CHECKDB fixed 127 allocation errors and 0 consistency errors in database ‘DWH_LANDING’.
Can I say there is no data loss in this case?
thanks
If all the errors were like the ones you posted, then likely no data loss. I can’t say 100% without examining the database before and after the repair.
what resides in Extent (1:6648336) ? some say No object in the database has assigned that extent (1 allocation error … not associated with any single object), is this true?
thanks
Likely nothing. The error means that the database thinks someone is using that extent, but nobody is.
Thanks Paul.
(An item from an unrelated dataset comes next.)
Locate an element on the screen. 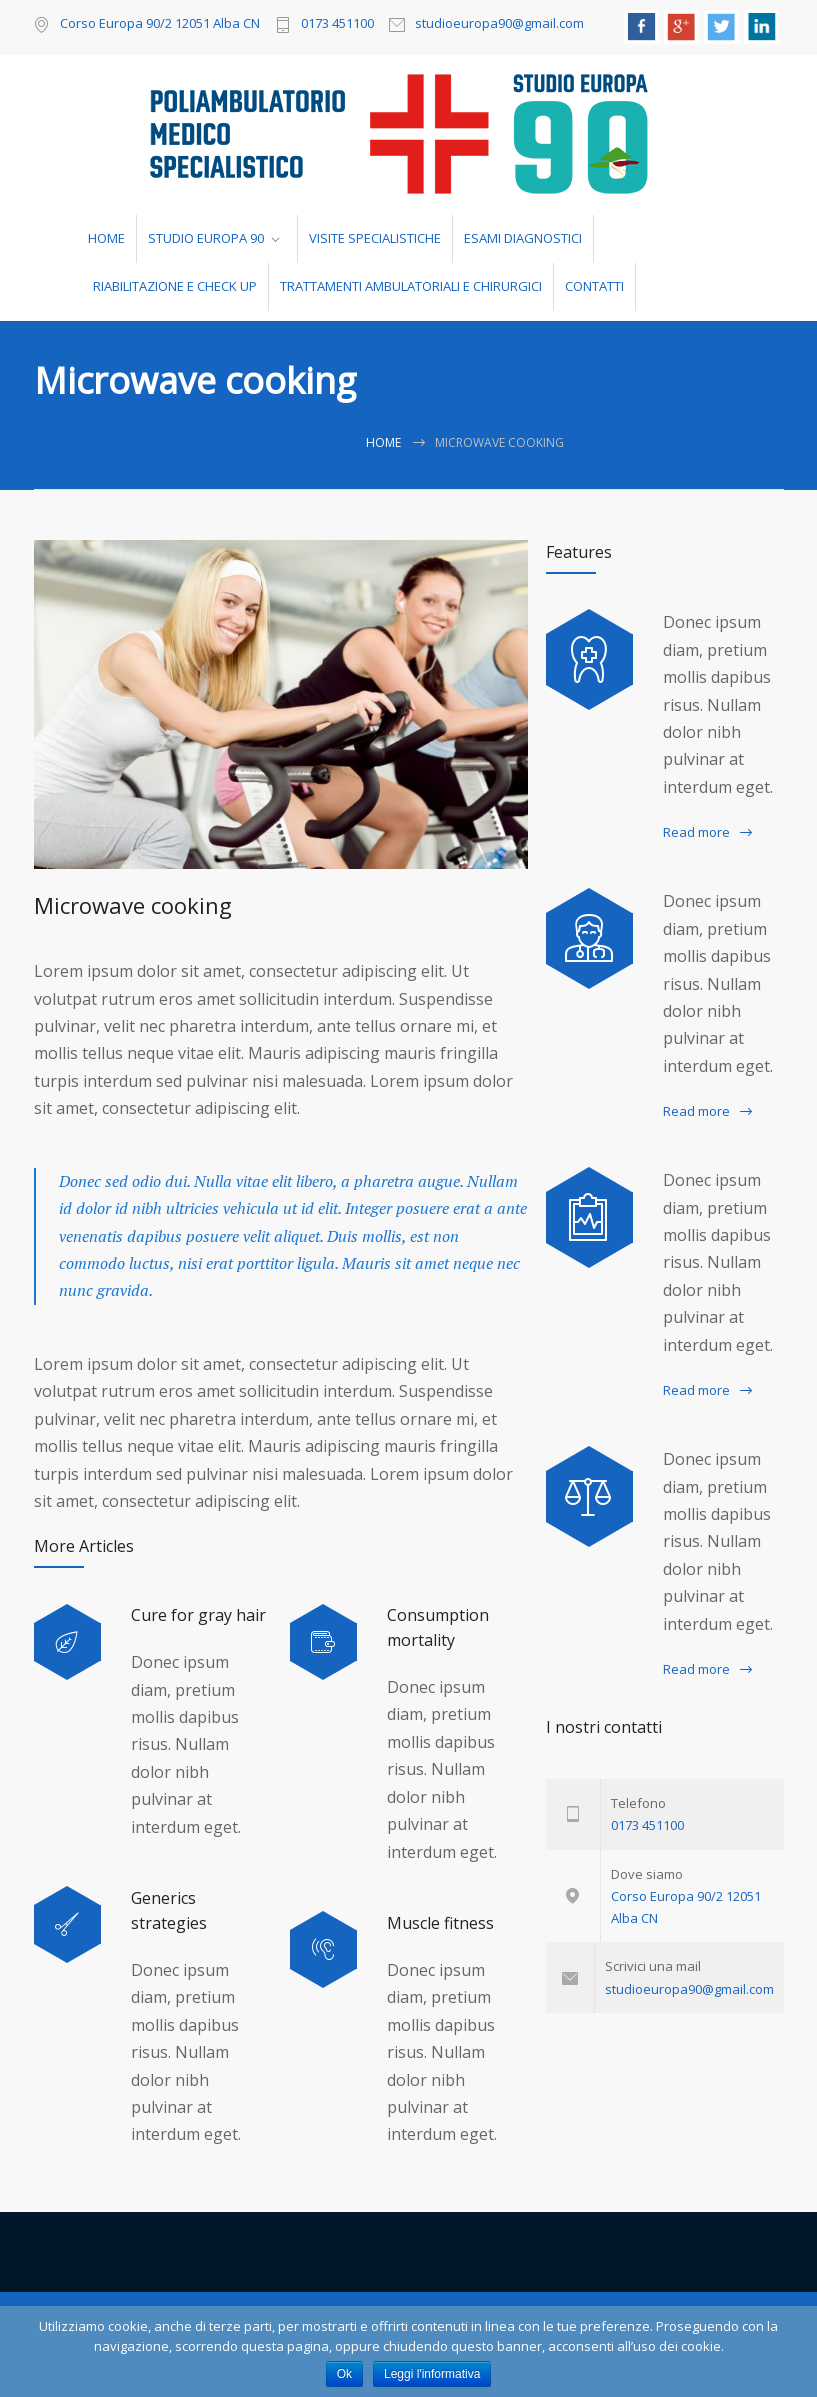 Image resolution: width=817 pixels, height=2397 pixels. studioeuropa90@gmail.com is located at coordinates (499, 24).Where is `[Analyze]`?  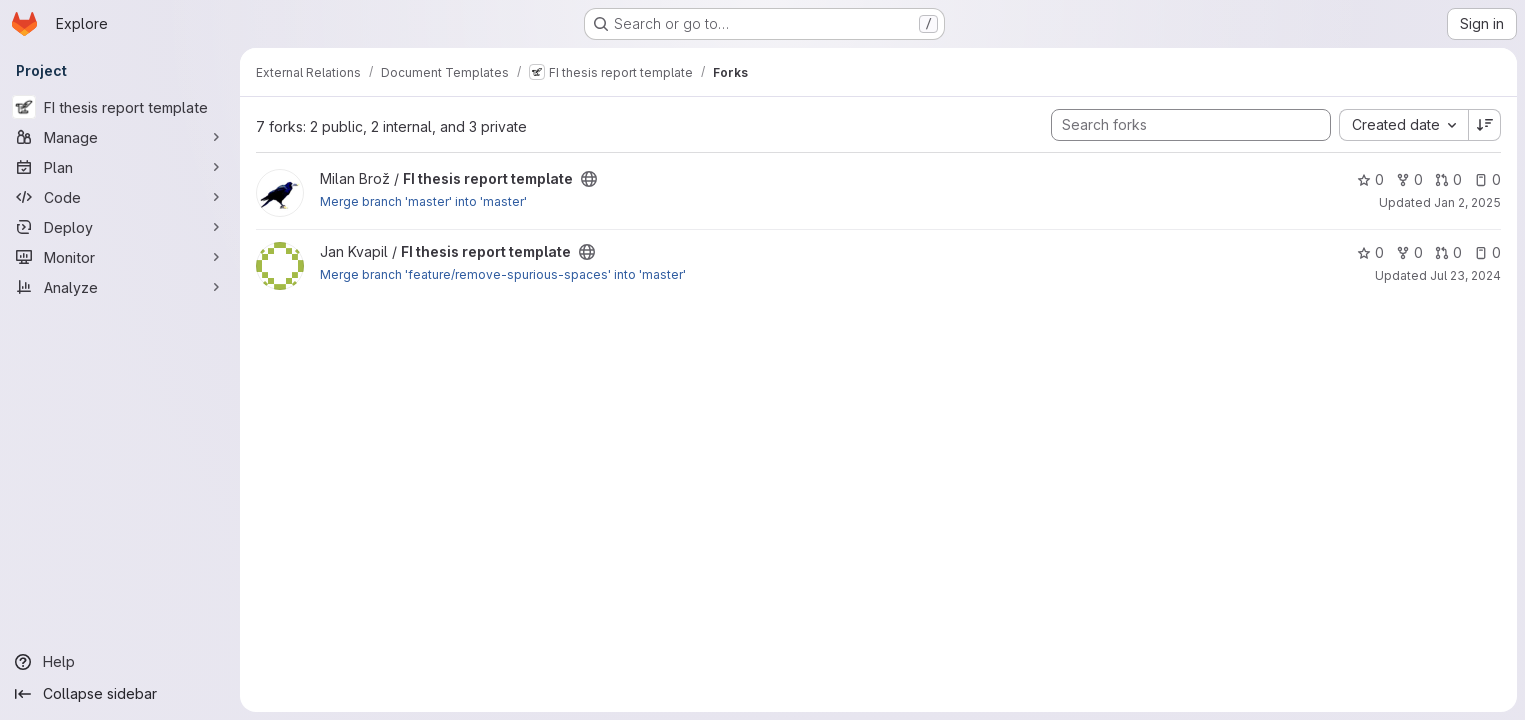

I am really curious about those number , for example Extent (1:6648336) , I want to know if pageID 6648336 contains any user data. Therefore, I managed to get this script below:
Is so.Object_Id referrring to the PageID for user tables? My rationale is that if I could list all PageID for objects and I could
easily tell if those errors are related to database objects or not. This would give me much more confidence when reporting to manager. Can you check if query below is able to give me the info I am looking for?
Thanks
select so.name, so.object_id, sp.index_id, sp.partition_id, sp.hobt_id, sa.container_id, internals.total_pages, internals.used_pages, internals.data_pages, first_page, root_page, first_iam_page
from sys.objects so
inner join sys.partitions sp on so.object_id = sp.object_id
inner join sys.allocation_units sa on sa.container_id = sp.hobt_id
inner join sys.system_internals_allocation_units internals on internals.container_id = sa.container_id
where so.name not like ‘sys%’
It doesn’t have any user data on it otherwise it would have been marked as allocated, which it wasn’t.